Andrea Dovizioso – 9
Following an emphatic return to form at Qatar, it was a crying shame to see all Dovizioso’s efforts go to waste courtesy of teammate Iannone’s clumsy overtaking attempt at the final corner. Prior to that, the elder Andrea had done everything that could have been asked, qualifying as top Ducati and passing both Rossi and Iannone in one wonderfully opportunistic move.
Andrea Iannone – 4
Two races, zero points for the man that looked on the verge of joining the elite ‘alien’ club towards the end of 2015. His last corner crash was especially calamitous, turning a certain double Ducati podium into a scant three points, and earning himself a three-place grid penalty for Austin to boot. Simply finishing has to be his priority at COTA.
Maverick Vinales – 6
Another anti-climactic race for Suzuki’s number one, albeit for different reasons than in Qatar. There, he was spectacular in qualifying but less so on Sunday; in Argentina, he made up for a somewhat underwhelming grid slot by charging up to Rossi’s back wheel late on in the race – only to lose the front on a damp patch. His time will come.
Aleix Espargaro – 4
Once again outclassed by his upstart teammate Vinales, crashing at Turn 1 early on and hurting his left arm. That set the tone for the rest of the race, as the elder Espargaro slackened his pace accordingly in order just to reach the chequered flag and at least bank a few more valuable points for finishing 11th on a day of high attrition.
Cal Crutchlow – 4
The LCR Honda rider was once again left fuming at himself for squandering another opportunity at big points – in Qatar, he felt his early fall had cost him a likely fifth, but in Argentina he could easily have found the bottom step on the podium given the drama that would ensue ahead, if not for the Briton crashing not once but twice.
Scott Redding – 7
It was impossible not to feel for Redding after the dramas of Saturday, which had left a nasty-looking mark on his back, when his Pramac Ducati gave up the ghost shortly after the Briton had passed an out-of-sorts Pedrosa. At least he could take satisfaction in his strong race pace after overcoming the fuel consumption woes that held him back in Qatar.
Pol Espargaro – 7
Was left unhappy to be battling the satellite Ducatis of Barbera and Laverty in the closing stages, their three-way scrap ultimately becoming the battle for fourth after casualties further up the field.
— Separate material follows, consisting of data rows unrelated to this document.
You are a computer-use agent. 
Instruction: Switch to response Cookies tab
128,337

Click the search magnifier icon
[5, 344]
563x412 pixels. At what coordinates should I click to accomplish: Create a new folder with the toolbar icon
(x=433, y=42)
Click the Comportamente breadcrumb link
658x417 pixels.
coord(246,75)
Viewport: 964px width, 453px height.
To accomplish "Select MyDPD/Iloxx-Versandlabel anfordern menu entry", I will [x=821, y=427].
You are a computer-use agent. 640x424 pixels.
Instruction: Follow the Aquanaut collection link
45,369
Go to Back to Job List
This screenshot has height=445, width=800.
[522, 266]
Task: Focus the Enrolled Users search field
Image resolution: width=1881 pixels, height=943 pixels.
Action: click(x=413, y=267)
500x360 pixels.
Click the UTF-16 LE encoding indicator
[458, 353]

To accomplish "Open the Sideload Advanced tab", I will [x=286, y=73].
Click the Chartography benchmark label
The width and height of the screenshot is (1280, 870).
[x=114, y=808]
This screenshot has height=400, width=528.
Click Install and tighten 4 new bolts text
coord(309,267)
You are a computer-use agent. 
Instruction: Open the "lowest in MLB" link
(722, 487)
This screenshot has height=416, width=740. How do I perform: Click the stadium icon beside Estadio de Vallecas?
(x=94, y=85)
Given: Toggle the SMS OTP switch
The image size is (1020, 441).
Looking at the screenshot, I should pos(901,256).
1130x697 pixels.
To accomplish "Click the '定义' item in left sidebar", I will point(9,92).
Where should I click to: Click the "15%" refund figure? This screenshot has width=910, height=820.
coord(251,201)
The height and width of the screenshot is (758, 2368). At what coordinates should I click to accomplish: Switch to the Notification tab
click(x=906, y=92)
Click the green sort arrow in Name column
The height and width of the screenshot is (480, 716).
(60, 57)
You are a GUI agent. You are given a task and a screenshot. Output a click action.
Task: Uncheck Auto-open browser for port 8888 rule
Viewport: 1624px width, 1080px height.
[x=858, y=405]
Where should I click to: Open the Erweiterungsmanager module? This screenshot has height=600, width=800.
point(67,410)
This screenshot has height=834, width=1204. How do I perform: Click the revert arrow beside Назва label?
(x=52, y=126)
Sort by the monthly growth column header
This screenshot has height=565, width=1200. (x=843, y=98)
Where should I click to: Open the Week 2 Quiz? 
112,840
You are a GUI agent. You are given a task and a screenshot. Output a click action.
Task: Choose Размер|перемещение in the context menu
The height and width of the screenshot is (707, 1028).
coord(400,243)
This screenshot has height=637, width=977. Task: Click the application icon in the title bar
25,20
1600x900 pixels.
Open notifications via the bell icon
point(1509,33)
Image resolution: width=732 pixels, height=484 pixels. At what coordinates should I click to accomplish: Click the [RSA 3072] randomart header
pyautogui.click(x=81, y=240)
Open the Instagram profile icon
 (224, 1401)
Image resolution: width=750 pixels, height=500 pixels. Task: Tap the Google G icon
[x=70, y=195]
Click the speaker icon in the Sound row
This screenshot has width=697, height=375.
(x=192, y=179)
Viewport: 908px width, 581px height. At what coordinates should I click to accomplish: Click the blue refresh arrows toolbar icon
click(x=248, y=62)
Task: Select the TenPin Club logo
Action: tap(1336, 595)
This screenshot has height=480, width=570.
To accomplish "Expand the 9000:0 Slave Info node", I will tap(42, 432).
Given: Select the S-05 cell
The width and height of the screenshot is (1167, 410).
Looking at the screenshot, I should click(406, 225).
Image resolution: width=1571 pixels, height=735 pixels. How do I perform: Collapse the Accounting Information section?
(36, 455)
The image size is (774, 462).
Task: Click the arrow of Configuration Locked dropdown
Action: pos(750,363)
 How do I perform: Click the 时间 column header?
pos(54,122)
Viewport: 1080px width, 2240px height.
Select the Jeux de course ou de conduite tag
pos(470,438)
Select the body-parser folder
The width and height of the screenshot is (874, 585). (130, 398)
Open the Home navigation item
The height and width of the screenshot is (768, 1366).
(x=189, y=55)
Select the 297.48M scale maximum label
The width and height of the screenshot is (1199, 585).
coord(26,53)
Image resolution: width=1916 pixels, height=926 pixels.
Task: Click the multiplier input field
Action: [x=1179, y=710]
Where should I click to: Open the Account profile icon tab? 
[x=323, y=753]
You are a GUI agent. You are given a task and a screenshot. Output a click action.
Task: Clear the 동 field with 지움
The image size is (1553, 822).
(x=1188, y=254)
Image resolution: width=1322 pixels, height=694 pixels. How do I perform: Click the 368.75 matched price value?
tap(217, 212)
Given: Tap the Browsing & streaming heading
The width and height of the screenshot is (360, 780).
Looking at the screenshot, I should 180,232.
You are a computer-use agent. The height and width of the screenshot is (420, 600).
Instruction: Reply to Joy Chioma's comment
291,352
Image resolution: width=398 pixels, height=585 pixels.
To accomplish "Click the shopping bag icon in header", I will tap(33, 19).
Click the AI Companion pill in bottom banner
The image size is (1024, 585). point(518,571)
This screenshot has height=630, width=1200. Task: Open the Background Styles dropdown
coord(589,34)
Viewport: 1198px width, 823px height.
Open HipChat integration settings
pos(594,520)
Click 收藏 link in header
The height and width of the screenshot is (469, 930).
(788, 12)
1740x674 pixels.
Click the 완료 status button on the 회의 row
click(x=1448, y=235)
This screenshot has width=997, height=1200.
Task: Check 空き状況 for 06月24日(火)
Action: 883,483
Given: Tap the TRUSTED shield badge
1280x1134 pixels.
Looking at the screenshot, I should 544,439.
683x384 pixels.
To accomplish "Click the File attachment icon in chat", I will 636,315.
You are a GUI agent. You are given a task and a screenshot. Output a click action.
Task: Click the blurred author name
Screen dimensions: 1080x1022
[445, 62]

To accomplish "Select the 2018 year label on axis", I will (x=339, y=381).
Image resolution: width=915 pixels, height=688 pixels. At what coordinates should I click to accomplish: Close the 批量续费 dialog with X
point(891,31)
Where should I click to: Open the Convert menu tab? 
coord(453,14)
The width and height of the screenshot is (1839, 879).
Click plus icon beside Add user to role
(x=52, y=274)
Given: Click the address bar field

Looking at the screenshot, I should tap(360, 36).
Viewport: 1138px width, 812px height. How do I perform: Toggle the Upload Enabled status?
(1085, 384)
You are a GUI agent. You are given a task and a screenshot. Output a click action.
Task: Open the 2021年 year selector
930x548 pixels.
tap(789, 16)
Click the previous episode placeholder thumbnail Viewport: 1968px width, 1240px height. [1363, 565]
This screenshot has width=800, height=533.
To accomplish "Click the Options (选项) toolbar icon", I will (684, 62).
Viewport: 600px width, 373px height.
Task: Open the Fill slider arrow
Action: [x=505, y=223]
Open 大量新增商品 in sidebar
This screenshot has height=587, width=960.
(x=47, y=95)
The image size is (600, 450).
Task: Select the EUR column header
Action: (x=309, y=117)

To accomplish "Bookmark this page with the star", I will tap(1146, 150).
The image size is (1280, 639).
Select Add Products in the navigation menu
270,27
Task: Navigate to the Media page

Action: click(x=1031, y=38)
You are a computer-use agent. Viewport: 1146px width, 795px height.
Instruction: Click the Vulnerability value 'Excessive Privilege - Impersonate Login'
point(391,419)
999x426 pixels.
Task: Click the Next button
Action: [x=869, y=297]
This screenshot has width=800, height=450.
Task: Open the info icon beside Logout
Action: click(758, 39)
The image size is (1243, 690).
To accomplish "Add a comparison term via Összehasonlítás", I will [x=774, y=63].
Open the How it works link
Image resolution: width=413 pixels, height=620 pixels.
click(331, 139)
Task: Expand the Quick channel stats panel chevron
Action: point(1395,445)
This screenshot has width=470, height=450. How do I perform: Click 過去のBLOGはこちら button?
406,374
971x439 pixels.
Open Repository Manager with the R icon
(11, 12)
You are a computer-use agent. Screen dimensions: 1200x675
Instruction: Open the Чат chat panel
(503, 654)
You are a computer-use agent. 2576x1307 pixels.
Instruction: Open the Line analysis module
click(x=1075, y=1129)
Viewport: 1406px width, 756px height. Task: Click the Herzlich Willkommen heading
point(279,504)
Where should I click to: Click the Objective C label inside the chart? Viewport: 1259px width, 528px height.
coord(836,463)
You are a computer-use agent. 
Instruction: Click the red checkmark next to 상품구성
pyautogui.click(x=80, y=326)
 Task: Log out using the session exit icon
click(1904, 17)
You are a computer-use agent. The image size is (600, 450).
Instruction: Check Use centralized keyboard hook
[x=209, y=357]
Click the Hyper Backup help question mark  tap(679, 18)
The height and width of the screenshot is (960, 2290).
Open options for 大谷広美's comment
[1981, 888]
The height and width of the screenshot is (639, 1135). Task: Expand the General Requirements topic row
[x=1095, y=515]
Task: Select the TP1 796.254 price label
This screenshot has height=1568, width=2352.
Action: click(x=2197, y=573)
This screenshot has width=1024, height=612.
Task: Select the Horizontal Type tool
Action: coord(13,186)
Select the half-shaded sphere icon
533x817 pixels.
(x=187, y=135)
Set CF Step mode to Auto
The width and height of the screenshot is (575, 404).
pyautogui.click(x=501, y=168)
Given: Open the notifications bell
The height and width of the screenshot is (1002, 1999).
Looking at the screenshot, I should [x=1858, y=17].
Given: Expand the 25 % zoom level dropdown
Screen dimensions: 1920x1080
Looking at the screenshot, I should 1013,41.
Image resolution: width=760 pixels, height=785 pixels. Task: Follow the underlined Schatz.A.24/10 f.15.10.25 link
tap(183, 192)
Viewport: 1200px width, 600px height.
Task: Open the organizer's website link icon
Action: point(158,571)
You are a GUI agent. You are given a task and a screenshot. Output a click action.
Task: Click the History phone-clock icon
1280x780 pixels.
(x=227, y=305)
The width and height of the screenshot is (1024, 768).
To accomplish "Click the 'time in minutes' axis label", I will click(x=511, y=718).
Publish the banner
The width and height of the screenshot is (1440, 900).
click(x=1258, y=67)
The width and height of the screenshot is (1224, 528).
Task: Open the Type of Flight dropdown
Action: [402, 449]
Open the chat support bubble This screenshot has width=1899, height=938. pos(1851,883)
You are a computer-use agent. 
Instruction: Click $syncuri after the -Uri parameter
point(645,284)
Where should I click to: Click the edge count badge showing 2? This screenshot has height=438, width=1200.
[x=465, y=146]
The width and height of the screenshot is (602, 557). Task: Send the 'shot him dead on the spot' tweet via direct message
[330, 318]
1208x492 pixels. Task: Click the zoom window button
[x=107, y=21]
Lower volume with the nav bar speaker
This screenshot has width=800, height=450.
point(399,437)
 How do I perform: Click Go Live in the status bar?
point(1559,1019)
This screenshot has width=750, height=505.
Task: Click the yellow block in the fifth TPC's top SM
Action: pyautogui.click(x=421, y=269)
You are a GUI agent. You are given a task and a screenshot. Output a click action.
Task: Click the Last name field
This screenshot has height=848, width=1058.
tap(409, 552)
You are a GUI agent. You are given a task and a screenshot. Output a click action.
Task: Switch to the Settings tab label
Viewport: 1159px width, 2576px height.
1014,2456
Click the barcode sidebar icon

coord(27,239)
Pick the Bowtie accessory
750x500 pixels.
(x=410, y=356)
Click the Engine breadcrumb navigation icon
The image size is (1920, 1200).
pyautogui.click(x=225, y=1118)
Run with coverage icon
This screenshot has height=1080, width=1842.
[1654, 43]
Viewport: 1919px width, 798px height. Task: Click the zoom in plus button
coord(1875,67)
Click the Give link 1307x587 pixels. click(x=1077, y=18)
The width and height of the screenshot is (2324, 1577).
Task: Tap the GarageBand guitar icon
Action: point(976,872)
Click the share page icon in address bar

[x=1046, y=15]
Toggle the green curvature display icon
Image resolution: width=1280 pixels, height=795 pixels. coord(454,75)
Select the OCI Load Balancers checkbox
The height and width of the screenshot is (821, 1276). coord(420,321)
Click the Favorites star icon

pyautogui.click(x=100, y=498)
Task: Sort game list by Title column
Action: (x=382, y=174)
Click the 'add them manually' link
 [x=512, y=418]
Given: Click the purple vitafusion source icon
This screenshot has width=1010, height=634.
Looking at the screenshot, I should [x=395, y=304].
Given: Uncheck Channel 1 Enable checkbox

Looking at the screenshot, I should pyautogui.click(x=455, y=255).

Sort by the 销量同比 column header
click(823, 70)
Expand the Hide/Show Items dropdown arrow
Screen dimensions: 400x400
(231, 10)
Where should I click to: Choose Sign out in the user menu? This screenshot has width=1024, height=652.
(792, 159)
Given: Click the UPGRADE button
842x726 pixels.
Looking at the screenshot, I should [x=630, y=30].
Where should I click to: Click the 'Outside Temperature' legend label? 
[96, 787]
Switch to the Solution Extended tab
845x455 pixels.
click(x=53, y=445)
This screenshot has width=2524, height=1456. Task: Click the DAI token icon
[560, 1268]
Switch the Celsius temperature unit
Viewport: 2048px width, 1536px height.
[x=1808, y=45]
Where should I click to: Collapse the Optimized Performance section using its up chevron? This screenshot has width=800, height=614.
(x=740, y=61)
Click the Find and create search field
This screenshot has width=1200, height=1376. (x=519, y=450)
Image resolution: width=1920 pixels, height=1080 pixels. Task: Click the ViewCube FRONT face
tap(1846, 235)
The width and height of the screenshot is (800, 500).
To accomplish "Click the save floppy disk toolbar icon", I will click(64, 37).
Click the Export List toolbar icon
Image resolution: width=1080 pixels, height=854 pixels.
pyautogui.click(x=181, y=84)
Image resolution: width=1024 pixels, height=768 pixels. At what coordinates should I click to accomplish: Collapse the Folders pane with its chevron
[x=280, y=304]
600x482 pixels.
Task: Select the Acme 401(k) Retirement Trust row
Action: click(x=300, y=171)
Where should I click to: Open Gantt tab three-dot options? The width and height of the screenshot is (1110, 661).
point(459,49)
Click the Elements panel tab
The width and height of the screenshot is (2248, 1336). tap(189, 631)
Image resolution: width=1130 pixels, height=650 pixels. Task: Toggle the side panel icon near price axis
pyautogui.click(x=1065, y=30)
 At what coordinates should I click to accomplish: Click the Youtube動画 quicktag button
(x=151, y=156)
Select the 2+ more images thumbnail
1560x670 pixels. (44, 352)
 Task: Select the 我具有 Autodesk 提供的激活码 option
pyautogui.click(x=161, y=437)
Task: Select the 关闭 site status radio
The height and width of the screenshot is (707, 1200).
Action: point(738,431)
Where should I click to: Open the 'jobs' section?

Some last-lap grass-tracking didn’t exactly help his cause, but sixth place on a weekend that looked unpromising for Tech 3 was a job well done in the end.
Bradley Smith – 5
While Smith was only pipped by Espargaro by a tiny margin Qatar, the KTM-bound Brit always seemed to be a step behind for much of the weekend in Argentina, struggling to find a set-up that worked on the satellite Yamaha. After a dismal start, stuck at it to gradually salvage an eighth place finish as others’ challenges fell apart.
Hector Barbera – 9
His pre-season form had always suggested an imminent breakthrough for the Avintia Ducati rider, and Argentina provided the perfect conditions for Barbera to show his class – qualifying in the middle of the third row and taking a superb fifth in the race. Only misses out on full marks for allowing Laverty through to clinch fourth on the final lap.
Eugene Laverty – 8
The Ulsterman scored only nine points all season on last year’s Open class Honda, and after just two races on Ducati machinery has already scored almost double that. Was already on course for a top 10 after the bike swaps, but some superb racecraft combined with a healthy dose of good fortune meant that became fourth place at the chequered flag.